Une question évidente peut être soulevée. En quoi son attente est-elle considérée comme un acte tellement méritoire, alors qu’elle voulait simplement voir ce qui lui arriverait ? C’est peut-être une simple curiosité ou un souci qui aurait été naturel qui la motiva à rester au bord du Nil, alors pourquoi cela lui valut-il l’attente de l’ensemble de la nation pendant sept jours, dans le désert ?
Pour répondre à cette question, il faut d’abord évoquer le contexte de cet incident, décrit par la Guémara[2]. Le père de Myriam, Amram, était alors le dirigeant du peuple juif. Quand il entendit le terrible décret royal – celui de jeter tout nouveau-né mâle au Nil, il décida qu’il valait mieux ne pas avoir de garçon (qui serait immédiatement tué) et divorça donc de sa femme, Yokhéved. Tout le monde suivit son exemple et tous les couples juifs se séparèrent. Myriam déclara alors que le décret de son père était pire que celui de Pharaon, car ce dernier ne concernait que les garçons, tandis que l’acte d’Amram empêchait également la naissance des filles. Amram écouta le conseil de sa fille et se remaria, devant tout le peuple, afin que tous suivent son exemple et se remarient. Yokhéved tomba enceinte et quand Moché Rabbénou naquit, la maison s’emplit de lumière. Amram embrassa Myriam sur le front et lui dit : « Ta prophétie s’est réalisée ». Puis, quand Moché dut être déposé sur le Nil (dans le panier), Amram frappa sur le front de sa fille en lui demandant : « Qu’est-il advenu de ta prophétie ? »
Ainsi, la récompense que Myriam reçut au bout de tant d’années ne fut pas uniquement pour son attente au bord du Nil, mais pour sa foi absolue et son refus de perdre espoir alors que la situation semblait tellement désespérée.

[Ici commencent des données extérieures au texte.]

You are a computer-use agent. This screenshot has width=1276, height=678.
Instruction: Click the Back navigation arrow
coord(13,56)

Le Rabbi d’Izhbitzer[3] nous montre l’importance de garder espoir. Si quelqu’un perd un objet et abandonne tout espoir de le récupérer (ce que l’on appelle Yéouch), celui qui retrouve l’objet est autorisé à le garder. Par contre, tant que la personne garde espoir de le récupérer, celui qui le retrouve n’a pas le droit de se l’approprier. Le Rabbi d’Izhbitzer explique que l’espoir de l’individu est la seule chose qui le lie à l’objet. Ce dernier n’étant plus avec lui, il ne peut plus l’utiliser, et c’est uniquement son espoir qui l’y relie. Une fois celui-ci abandonné, le lien avec l’objet perdu est coupé et la personne qui le retrouve peut le garder. Comme le précise Rav Issakhar Frand : « Quelle que soit la situation, tant que l’on garde espoir, il reste une solution potentielle, un remède potentiel, une délivrance potentielle. Et il est indispensable pour pouvoir assister à cette délivrance. Si Myriam avait renoncé à tout espoir, le dernier lien avec la future Rédemption du peuple juif aurait été brisé. D’où le côté crucial de son acte. »

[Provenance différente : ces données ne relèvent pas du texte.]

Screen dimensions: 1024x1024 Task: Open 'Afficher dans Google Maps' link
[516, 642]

En effet, il semble que le refus obstiné de renoncer à tout espoir eut un effet direct sur les événements qui menèrent à la survie de Moché. Quand la fille de Pharaon sortit le bébé de la rivière, elle tenta de le faire nourrir par des Égyptiennes, mais Moché refusa de boire de leur lait, du fait de sa grande sainteté[4]. Étant donné que Myriam était restée pour voir ce qui allait se passer, elle remarqua que Moché ne mangeait pas, alla voir la fille de Pharaon et lui proposa qu’une Juive l’allaite. La princesse accepta et Myriam fit alors venir Yokhéved, la mère de Moché. Ainsi, la détermination de Myriam joua un rôle décisif dans le cours des événements permettant la survie et l’éducation de Moché.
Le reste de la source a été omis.